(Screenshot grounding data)
* * * *
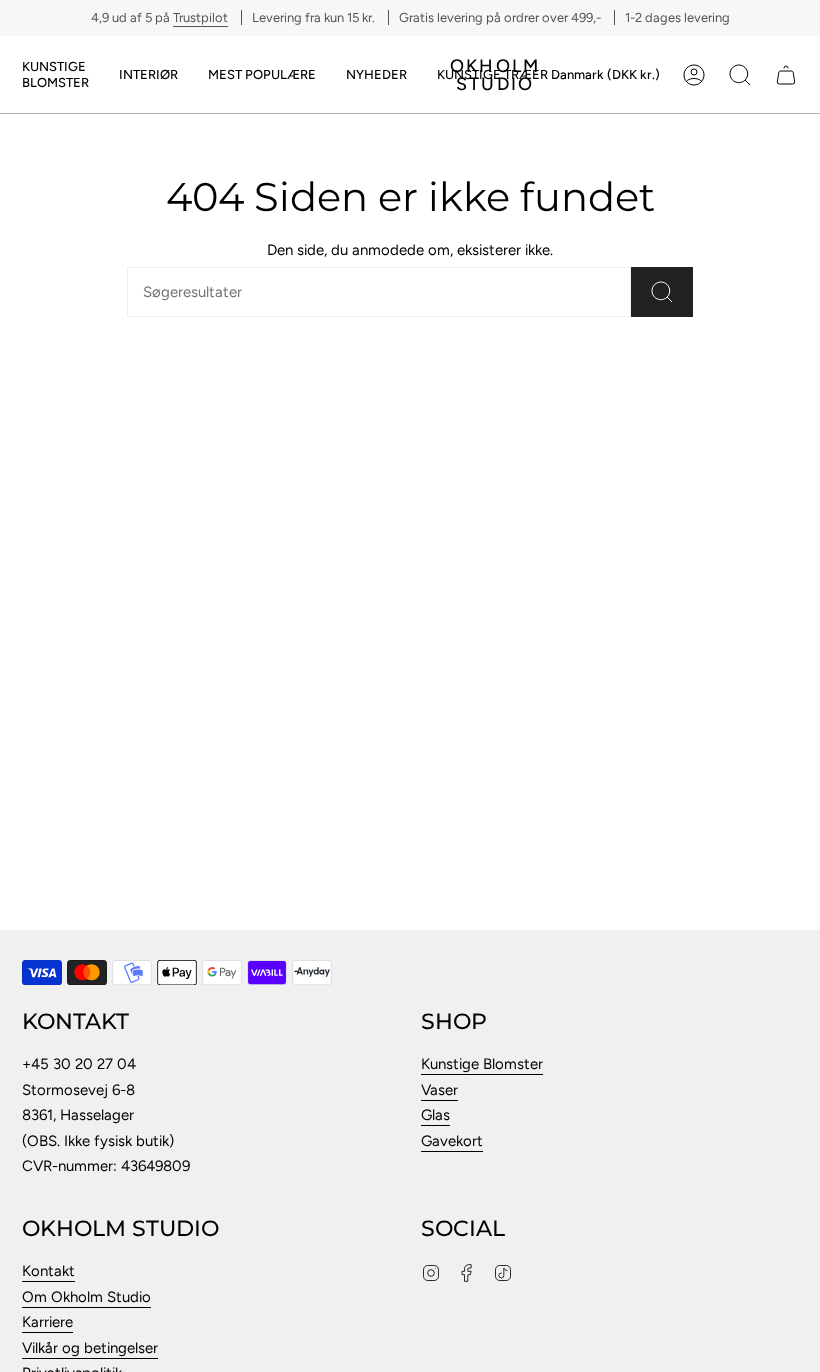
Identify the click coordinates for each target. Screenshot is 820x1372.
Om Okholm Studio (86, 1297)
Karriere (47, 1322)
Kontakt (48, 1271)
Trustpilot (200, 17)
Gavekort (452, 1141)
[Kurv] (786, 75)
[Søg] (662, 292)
* * * *
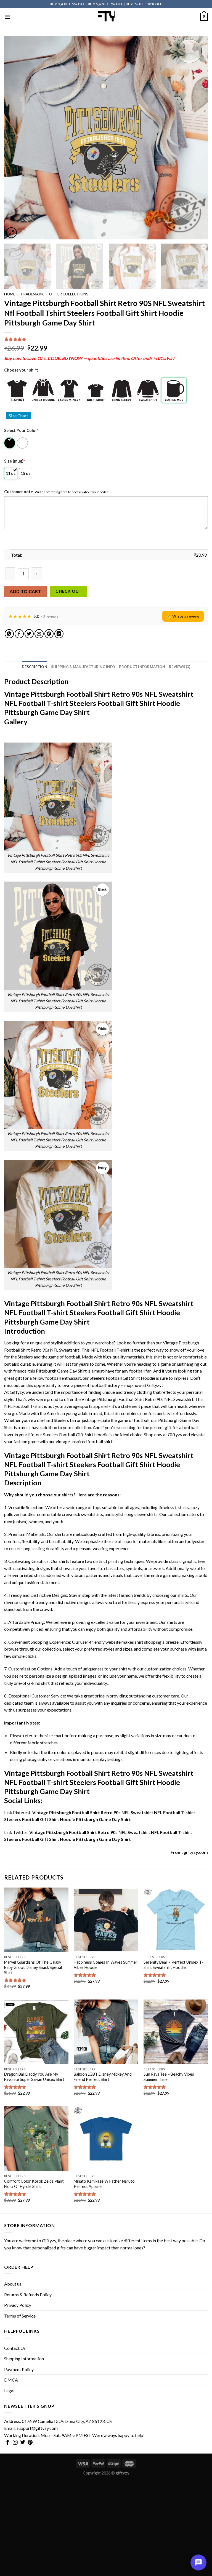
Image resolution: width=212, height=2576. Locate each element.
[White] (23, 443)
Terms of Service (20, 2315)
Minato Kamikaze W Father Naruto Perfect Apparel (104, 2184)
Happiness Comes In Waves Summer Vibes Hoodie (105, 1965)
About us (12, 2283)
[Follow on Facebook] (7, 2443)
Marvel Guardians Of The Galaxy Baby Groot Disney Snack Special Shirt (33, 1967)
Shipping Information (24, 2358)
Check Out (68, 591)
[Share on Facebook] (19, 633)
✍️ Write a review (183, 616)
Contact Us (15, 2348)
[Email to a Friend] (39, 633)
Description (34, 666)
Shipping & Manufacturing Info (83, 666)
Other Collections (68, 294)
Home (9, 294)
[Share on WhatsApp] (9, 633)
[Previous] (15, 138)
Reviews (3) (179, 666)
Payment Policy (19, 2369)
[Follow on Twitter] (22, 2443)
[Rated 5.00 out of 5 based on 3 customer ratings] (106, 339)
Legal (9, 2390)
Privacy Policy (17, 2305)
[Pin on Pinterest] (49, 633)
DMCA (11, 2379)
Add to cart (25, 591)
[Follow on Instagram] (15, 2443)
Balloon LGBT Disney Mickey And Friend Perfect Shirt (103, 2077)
* * * *
# [Exercise objective]
Give back, word for word, only the lines above from the line holding "[Previous] (15, 138)" to the line holding "Balloon LGBT Disney", both included.

# [Result of the exercise]
[Previous] (15, 138)
Reviews (3) (179, 666)
Payment Policy (19, 2369)
[Follow on Twitter] (22, 2443)
[Rated 5.00 out of 5 based on 3 customer ratings] (106, 339)
Legal (9, 2390)
Privacy Policy (17, 2305)
[Pin on Pinterest] (49, 633)
DMCA (11, 2379)
Add to cart (25, 591)
[Follow on Instagram] (15, 2443)
Balloon LGBT Disney Mickey And Friend Perfect Shirt (103, 2077)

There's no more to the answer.